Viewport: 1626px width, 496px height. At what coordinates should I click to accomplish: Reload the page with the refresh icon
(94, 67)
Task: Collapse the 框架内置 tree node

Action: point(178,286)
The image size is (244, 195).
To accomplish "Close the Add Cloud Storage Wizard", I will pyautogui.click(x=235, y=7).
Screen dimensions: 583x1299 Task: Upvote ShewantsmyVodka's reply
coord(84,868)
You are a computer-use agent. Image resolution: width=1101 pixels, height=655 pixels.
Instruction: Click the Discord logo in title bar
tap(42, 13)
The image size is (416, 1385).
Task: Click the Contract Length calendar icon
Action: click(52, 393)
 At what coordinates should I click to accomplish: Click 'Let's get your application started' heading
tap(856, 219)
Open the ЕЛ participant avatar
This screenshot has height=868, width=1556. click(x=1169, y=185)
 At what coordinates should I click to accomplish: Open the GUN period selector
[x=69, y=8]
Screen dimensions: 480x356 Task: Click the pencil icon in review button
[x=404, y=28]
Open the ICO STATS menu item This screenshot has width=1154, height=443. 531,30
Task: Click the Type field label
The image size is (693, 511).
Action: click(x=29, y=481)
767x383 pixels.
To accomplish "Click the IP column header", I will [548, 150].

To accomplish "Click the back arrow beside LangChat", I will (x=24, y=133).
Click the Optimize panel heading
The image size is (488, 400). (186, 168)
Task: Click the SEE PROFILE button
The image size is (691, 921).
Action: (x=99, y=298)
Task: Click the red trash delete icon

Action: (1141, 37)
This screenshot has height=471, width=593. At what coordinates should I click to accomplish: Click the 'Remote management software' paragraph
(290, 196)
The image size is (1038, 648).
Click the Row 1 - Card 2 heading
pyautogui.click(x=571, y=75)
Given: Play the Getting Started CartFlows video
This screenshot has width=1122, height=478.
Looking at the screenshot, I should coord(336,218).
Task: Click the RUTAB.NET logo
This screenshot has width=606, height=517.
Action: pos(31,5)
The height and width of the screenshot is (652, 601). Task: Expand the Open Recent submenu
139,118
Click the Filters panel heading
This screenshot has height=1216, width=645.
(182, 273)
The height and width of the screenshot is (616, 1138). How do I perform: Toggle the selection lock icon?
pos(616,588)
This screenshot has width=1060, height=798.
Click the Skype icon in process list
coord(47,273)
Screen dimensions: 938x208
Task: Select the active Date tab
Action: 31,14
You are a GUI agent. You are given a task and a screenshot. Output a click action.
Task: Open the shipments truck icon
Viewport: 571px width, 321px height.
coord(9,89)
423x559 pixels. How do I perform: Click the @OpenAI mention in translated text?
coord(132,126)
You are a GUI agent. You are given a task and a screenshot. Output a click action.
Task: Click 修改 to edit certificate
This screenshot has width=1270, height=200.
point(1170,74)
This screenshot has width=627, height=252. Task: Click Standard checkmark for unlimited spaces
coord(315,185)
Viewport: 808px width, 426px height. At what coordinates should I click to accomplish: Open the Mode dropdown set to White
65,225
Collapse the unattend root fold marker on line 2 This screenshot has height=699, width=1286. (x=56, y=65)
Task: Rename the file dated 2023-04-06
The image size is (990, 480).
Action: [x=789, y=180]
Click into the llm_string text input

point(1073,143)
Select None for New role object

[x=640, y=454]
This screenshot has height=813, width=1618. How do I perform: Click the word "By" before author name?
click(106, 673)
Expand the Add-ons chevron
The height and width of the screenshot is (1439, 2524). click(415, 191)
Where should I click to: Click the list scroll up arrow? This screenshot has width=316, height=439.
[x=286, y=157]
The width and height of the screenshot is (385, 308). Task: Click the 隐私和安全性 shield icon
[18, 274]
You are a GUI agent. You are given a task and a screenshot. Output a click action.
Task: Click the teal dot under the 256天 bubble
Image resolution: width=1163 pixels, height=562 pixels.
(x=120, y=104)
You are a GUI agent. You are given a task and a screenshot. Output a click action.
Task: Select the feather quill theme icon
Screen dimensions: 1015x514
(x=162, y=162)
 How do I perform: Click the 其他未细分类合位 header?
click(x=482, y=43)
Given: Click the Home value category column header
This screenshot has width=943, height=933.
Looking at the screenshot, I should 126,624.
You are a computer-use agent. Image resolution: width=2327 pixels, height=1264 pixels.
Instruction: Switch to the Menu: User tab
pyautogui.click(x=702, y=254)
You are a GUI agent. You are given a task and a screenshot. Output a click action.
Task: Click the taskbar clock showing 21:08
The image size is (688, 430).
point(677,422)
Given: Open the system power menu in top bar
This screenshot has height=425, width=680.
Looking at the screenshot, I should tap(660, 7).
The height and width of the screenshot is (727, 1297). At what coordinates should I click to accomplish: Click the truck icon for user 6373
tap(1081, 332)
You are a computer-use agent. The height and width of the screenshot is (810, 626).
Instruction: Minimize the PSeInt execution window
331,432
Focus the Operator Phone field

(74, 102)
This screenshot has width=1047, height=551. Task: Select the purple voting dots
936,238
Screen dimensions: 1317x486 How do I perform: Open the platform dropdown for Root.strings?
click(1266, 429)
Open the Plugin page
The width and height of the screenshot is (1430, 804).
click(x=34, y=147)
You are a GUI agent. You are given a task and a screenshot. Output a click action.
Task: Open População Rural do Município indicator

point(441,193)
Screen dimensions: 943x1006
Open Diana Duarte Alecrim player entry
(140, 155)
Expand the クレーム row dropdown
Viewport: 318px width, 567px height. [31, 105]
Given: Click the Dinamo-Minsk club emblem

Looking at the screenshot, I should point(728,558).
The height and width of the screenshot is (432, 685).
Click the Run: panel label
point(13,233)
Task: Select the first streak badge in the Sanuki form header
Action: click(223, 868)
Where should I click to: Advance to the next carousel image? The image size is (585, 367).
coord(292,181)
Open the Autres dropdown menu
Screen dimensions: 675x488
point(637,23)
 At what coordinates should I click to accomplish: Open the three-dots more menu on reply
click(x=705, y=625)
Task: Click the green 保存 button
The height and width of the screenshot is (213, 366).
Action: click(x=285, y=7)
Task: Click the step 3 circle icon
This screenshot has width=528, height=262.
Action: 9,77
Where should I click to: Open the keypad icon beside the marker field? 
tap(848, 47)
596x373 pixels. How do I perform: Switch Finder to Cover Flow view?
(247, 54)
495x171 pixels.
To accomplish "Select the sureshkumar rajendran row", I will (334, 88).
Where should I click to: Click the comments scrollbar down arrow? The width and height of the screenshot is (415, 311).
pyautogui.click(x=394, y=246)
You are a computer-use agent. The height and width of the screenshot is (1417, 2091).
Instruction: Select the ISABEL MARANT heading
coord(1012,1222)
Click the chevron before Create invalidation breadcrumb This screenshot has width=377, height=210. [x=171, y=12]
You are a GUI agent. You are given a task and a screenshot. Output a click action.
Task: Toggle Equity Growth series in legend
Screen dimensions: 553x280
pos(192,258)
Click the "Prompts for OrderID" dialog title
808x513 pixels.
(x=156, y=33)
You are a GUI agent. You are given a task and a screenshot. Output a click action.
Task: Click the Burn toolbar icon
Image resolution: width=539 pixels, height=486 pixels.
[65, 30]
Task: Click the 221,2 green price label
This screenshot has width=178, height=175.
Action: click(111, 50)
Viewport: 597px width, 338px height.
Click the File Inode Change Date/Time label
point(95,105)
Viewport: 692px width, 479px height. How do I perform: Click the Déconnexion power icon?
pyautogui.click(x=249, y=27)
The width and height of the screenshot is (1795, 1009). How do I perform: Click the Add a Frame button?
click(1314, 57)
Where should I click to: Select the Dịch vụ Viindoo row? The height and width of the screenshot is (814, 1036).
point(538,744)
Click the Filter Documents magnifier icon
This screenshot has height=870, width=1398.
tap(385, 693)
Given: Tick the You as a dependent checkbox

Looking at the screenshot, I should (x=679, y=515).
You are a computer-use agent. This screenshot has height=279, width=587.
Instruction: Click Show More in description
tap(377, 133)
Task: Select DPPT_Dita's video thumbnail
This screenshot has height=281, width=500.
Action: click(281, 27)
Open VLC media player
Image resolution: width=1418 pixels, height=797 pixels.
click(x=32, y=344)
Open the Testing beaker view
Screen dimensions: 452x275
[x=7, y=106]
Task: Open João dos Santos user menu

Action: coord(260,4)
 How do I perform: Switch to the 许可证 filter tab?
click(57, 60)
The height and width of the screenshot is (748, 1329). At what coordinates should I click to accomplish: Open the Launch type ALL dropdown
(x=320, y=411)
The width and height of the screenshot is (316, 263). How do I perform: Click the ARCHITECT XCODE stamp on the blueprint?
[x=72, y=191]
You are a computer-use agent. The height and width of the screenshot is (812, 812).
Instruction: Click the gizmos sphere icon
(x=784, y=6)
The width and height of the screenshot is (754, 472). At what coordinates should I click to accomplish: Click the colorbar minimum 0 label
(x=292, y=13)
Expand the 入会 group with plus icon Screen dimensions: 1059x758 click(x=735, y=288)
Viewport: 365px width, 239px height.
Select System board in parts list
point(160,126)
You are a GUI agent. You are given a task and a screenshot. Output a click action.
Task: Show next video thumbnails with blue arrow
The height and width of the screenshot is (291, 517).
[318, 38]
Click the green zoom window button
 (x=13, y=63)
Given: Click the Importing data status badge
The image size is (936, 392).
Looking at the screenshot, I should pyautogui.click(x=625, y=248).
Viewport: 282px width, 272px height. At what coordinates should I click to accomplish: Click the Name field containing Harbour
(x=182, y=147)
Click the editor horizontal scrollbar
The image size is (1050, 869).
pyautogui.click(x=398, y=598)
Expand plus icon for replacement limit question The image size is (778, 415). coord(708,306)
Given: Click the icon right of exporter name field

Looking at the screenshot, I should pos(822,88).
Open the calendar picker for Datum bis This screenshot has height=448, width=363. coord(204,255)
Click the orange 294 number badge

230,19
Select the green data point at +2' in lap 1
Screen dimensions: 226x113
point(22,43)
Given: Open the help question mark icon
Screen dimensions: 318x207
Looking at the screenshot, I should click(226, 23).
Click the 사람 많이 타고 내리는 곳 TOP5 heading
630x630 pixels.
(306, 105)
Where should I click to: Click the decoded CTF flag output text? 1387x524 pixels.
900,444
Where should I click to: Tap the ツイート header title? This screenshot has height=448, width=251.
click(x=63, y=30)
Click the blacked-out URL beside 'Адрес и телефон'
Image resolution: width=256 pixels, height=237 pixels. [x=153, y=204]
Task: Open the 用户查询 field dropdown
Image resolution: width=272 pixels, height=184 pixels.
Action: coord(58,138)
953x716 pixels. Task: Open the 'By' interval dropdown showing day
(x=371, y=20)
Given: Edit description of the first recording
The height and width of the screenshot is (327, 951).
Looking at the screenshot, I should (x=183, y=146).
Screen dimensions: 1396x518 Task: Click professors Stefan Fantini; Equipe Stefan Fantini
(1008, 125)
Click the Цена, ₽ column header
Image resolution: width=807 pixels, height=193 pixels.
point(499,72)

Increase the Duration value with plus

* **Goal of the exercise**: Copy out verbatim the lines of the records from the one containing "Where should I click to: Click the comments" through the one containing "[x=7, y=106]", including both of those lines.

* **Solution for this problem**:
Where should I click to: Click the comments scrollbar down arrow? The width and height of the screenshot is (415, 311).
pyautogui.click(x=394, y=246)
You are a computer-use agent. The height and width of the screenshot is (1417, 2091).
Instruction: Select the ISABEL MARANT heading
coord(1012,1222)
Click the chevron before Create invalidation breadcrumb This screenshot has width=377, height=210. [x=171, y=12]
You are a GUI agent. You are given a task and a screenshot. Output a click action.
Task: Toggle Equity Growth series in legend
Screen dimensions: 553x280
pos(192,258)
Click the "Prompts for OrderID" dialog title
808x513 pixels.
(x=156, y=33)
You are a GUI agent. You are given a task and a screenshot. Output a click action.
Task: Click the Burn toolbar icon
Image resolution: width=539 pixels, height=486 pixels.
[65, 30]
Task: Click the 221,2 green price label
This screenshot has width=178, height=175.
Action: click(111, 50)
Viewport: 597px width, 338px height.
Click the File Inode Change Date/Time label
point(95,105)
Viewport: 692px width, 479px height. How do I perform: Click the Déconnexion power icon?
pyautogui.click(x=249, y=27)
The width and height of the screenshot is (1795, 1009). How do I perform: Click the Add a Frame button?
click(1314, 57)
Where should I click to: Select the Dịch vụ Viindoo row? The height and width of the screenshot is (814, 1036).
point(538,744)
Click the Filter Documents magnifier icon
This screenshot has height=870, width=1398.
tap(385, 693)
Given: Tick the You as a dependent checkbox

Looking at the screenshot, I should (x=679, y=515).
You are a computer-use agent. This screenshot has height=279, width=587.
Instruction: Click Show More in description
tap(377, 133)
Task: Select DPPT_Dita's video thumbnail
This screenshot has height=281, width=500.
Action: click(281, 27)
Open VLC media player
Image resolution: width=1418 pixels, height=797 pixels.
click(x=32, y=344)
Open the Testing beaker view
Screen dimensions: 452x275
[x=7, y=106]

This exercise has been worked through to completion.